Given Sarno’s vetoes of late, Whitfield’s activism indicates sympathy for the Council bloc most in conflict with the mayor.

“I want to work with everyone,” Whitfield explained. She did not expect to always agree with the mayor, but would focus on finding common ground and getting up to speed on the issues. “I will stand my ground politically,” she said, “but prior to that I’m just going to find out as much info as I can.”

Sarno could not be reached as of posting time.

As she did last year, Whitfield has highlighted economic development. Last year, that took the form of better workforce development and fostering small business. Now, she noted that downtown’s improvements notwithstanding, the rest of the city needs attention economically.

“What’s happening downtown is wonderful and is great for our city,” she said. However, across the city there are “a lot of empty storefronts. I think we have the opportunity to spread the economic development.”

Councilor Marcus Williams in June. (via Focus Springifeld)

Whitfield’s new colleagues want to hear her input on the budget. While the Council has increasingly clashed with the mayor, for the most part the body has accepted Sarno’s budgets. Still, councilors may benefit from a more technical perspective on city spending than they usually receive every spring.

Williams, who got to know Whitfield after the 2017 election, said he was looking forward to her perspective on the budget.

“We met not too long ago,” he said, and “she was sharing this insight of what her role was” in the Finance Department. Williams also looked forward to seeing where Whitfield would come down on the marijuana zoning ordinance. That matter faces another vote Tuesday night following her inauguration.

It is impossible not to return to one of the most apparent and symbolic parts of Whitfield’s impending tenure. Councilors will have another woman in their ranks.

“I feel it’s very important to have a woman’s perspective in city government,” said Mary Hurley, a former city councilor and the only women to serve as mayor of Springfield. Hurley, who currently sits on the Governor’s Council, added that Whitfield is “very likely to be able to add a new dimension to any debate on a number of issues that confront particular communities within Springfield.”

Governor’s Councilor Mary Hurley. (via Facebook/Hurley campaign)

Indeed, that responsibility is on Whitfield’s mind.

One factor that encouraged Whitfield to run was the realization that many in minority communities were unaware of the grants, resources, and opportunities Springfield provides. She herself only learned about many of them when she began working for the city. That lack of awareness contributes to the city’s inequities.
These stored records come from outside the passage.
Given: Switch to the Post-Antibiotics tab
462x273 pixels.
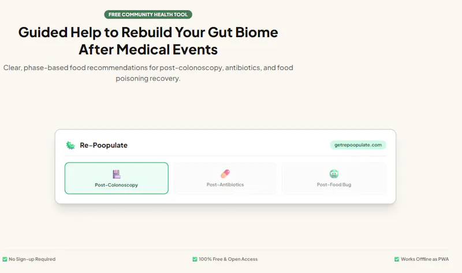Looking at the screenshot, I should point(225,178).
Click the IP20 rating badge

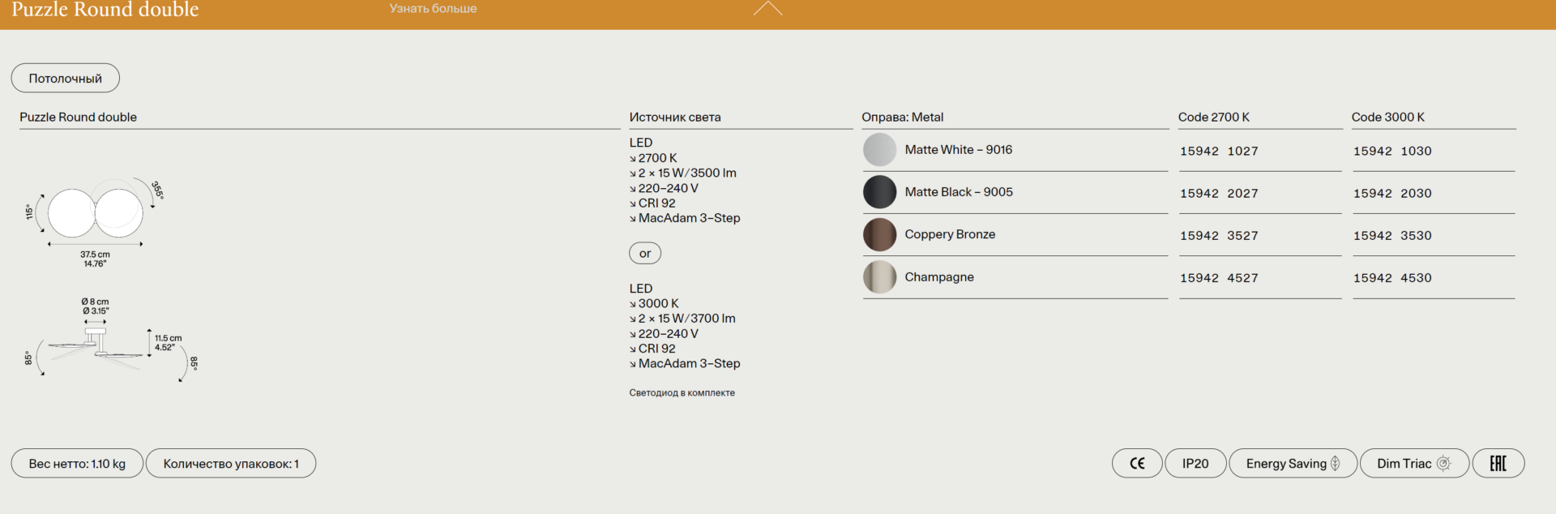(x=1195, y=464)

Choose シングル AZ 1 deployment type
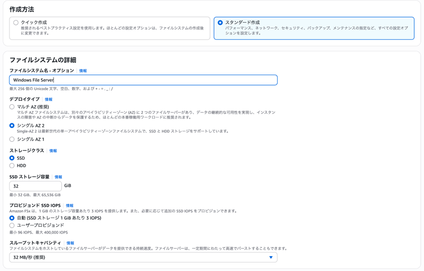click(x=12, y=139)
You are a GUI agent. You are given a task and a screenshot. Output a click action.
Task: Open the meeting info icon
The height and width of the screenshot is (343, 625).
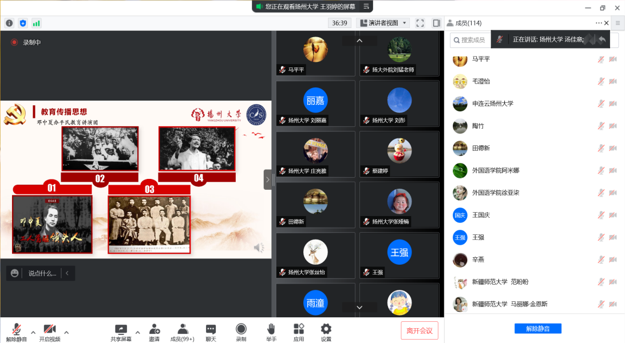[9, 23]
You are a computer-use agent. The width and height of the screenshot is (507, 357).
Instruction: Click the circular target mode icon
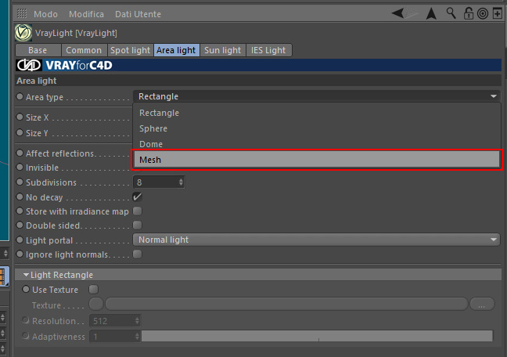point(483,13)

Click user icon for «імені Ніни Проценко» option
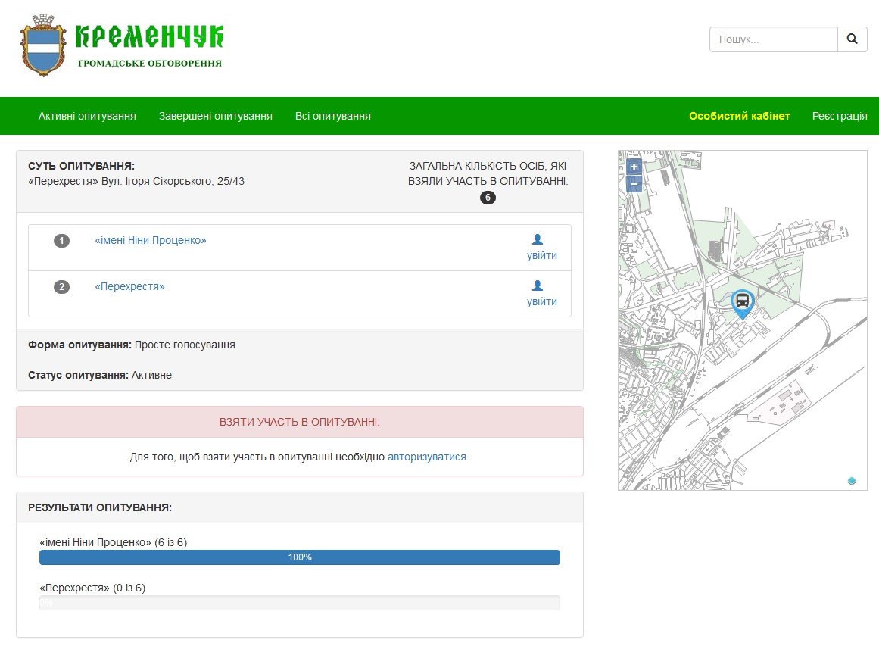(538, 239)
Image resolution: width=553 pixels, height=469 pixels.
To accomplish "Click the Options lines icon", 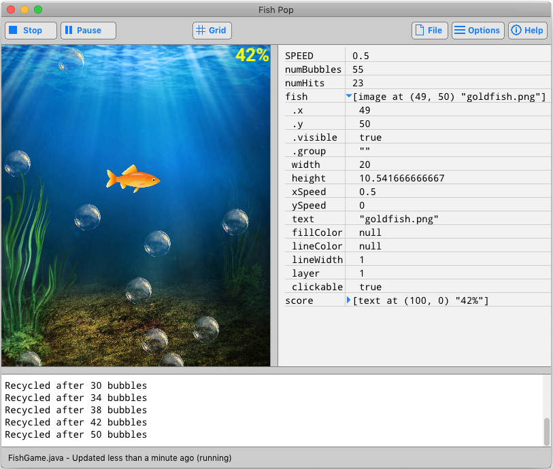I will pos(460,30).
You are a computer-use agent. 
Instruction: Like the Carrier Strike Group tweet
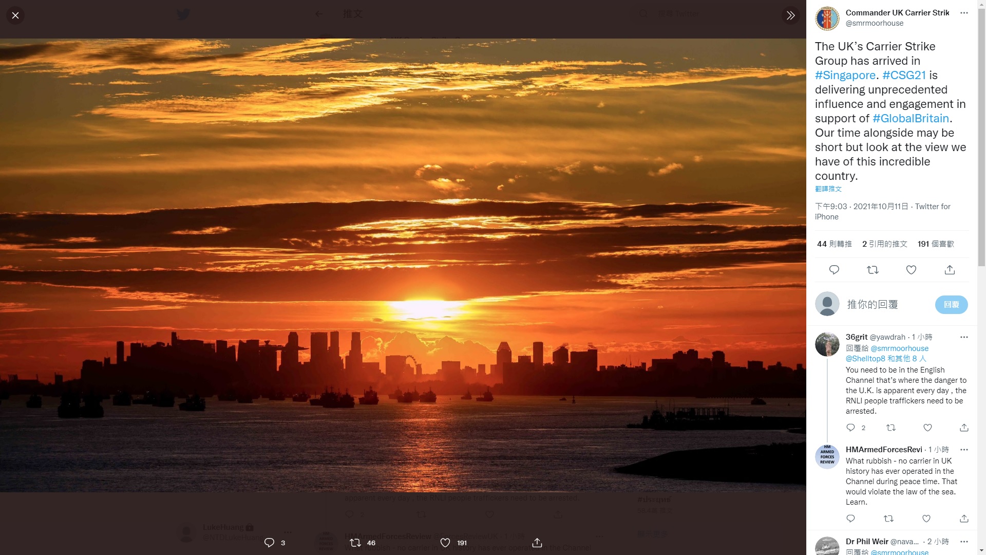[x=911, y=270]
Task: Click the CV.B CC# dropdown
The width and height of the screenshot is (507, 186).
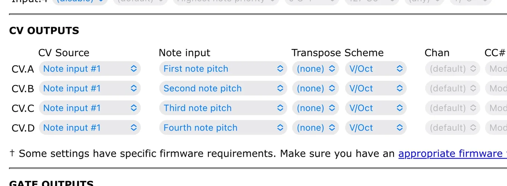Action: [x=497, y=89]
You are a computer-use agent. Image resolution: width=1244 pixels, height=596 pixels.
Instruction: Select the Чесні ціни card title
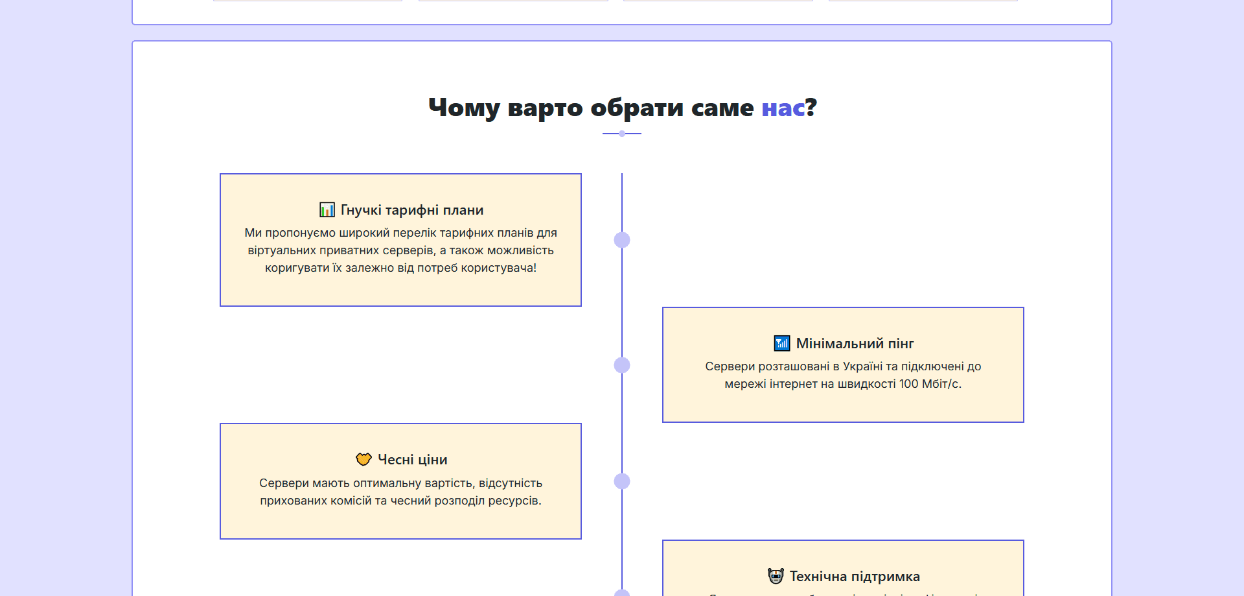pos(412,460)
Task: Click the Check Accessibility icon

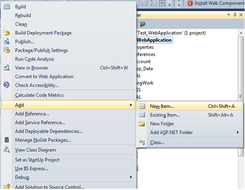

“I just want equality across the board,” she said. Whether black, a women, disabled, Whitfield continued, “It’s not a negative and it shouldn’t be held against you.”

Amid a larger national debate about sexual harassment and women’s equality, Whitfield also underscored the challenges women face.

Whitfield described an instance where she was passed over for promotion in favor of a man. Although they had started at the same time, she had the better qualifications. He got the job.

As a single mother, she experienced the difficulties of balancing work and childrearing. Growing up, she recalled finding it unfair that some of her friends’ parents only had to work one job while many people she knew in her neighborhood work two or more jobs.

Moreover, Whitfield joins the small club of elected Springfield women of color. Although diversity overall has improved, outside the School Committee—now majority nonwhite women—city electeds are overwhelmingly male. The last women councilor of color, Zaida Luna, lost her seat in 2015. The other, Carol Caulton-Lewis, served one term last century.

“All voices are important,” Whitfield said, but “women need people that represent them. They need that voice on the city council.”

“I plan to be that voice,” she said.